_Supplied entries_
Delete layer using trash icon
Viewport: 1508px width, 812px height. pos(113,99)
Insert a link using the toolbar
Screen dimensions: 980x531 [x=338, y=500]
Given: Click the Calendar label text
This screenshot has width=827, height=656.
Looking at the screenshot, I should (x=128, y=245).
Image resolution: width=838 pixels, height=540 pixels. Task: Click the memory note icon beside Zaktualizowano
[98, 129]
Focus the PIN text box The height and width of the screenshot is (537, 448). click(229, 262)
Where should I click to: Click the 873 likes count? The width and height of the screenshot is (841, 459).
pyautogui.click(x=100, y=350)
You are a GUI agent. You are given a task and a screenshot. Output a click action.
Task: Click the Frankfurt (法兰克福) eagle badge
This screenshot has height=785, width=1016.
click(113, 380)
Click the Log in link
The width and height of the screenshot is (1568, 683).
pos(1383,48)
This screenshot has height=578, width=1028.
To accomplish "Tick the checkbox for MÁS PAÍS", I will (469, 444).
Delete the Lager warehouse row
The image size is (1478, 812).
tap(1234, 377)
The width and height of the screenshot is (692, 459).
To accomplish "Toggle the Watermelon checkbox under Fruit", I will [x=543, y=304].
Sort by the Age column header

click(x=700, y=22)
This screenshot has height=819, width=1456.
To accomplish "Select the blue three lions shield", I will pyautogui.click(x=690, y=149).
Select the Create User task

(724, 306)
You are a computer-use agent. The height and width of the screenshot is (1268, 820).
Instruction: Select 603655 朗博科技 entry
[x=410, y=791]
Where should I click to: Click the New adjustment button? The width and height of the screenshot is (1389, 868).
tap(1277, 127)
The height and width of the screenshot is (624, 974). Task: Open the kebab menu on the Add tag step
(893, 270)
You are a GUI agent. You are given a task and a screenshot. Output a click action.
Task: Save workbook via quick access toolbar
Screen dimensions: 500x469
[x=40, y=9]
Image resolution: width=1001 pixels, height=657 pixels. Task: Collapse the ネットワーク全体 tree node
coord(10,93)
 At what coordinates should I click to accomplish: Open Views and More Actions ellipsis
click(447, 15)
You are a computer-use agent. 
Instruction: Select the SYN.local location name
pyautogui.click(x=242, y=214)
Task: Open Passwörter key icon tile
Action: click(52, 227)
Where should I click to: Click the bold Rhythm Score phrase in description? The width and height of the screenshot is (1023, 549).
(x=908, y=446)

_Task instructions_
Please retype every entry above exactly as it stands.

_Written response_
Delete layer using trash icon
Viewport: 1508px width, 812px height. pos(113,99)
Insert a link using the toolbar
Screen dimensions: 980x531 [x=338, y=500]
Given: Click the Calendar label text
This screenshot has width=827, height=656.
Looking at the screenshot, I should (x=128, y=245).
Image resolution: width=838 pixels, height=540 pixels. Task: Click the memory note icon beside Zaktualizowano
[98, 129]
Focus the PIN text box The height and width of the screenshot is (537, 448). click(229, 262)
Where should I click to: Click the 873 likes count? The width and height of the screenshot is (841, 459).
pyautogui.click(x=100, y=350)
You are a GUI agent. You are given a task and a screenshot. Output a click action.
Task: Click the Frankfurt (法兰克福) eagle badge
This screenshot has height=785, width=1016.
click(113, 380)
Click the Log in link
The width and height of the screenshot is (1568, 683).
pos(1383,48)
This screenshot has height=578, width=1028.
To accomplish "Tick the checkbox for MÁS PAÍS", I will (469, 444).
Delete the Lager warehouse row
The image size is (1478, 812).
tap(1234, 377)
The width and height of the screenshot is (692, 459).
To accomplish "Toggle the Watermelon checkbox under Fruit", I will [x=543, y=304].
Sort by the Age column header

click(x=700, y=22)
This screenshot has height=819, width=1456.
To accomplish "Select the blue three lions shield", I will pyautogui.click(x=690, y=149).
Select the Create User task

(724, 306)
You are a computer-use agent. The height and width of the screenshot is (1268, 820).
Instruction: Select 603655 朗博科技 entry
[x=410, y=791]
Where should I click to: Click the New adjustment button? The width and height of the screenshot is (1389, 868).
tap(1277, 127)
The height and width of the screenshot is (624, 974). Task: Open the kebab menu on the Add tag step
(893, 270)
You are a GUI agent. You are given a task and a screenshot. Output a click action.
Task: Save workbook via quick access toolbar
Screen dimensions: 500x469
[x=40, y=9]
Image resolution: width=1001 pixels, height=657 pixels. Task: Collapse the ネットワーク全体 tree node
coord(10,93)
 At what coordinates should I click to accomplish: Open Views and More Actions ellipsis
click(447, 15)
You are a computer-use agent. 
Instruction: Select the SYN.local location name
pyautogui.click(x=242, y=214)
Task: Open Passwörter key icon tile
Action: click(52, 227)
Where should I click to: Click the bold Rhythm Score phrase in description? The width and height of the screenshot is (1023, 549).
(x=908, y=446)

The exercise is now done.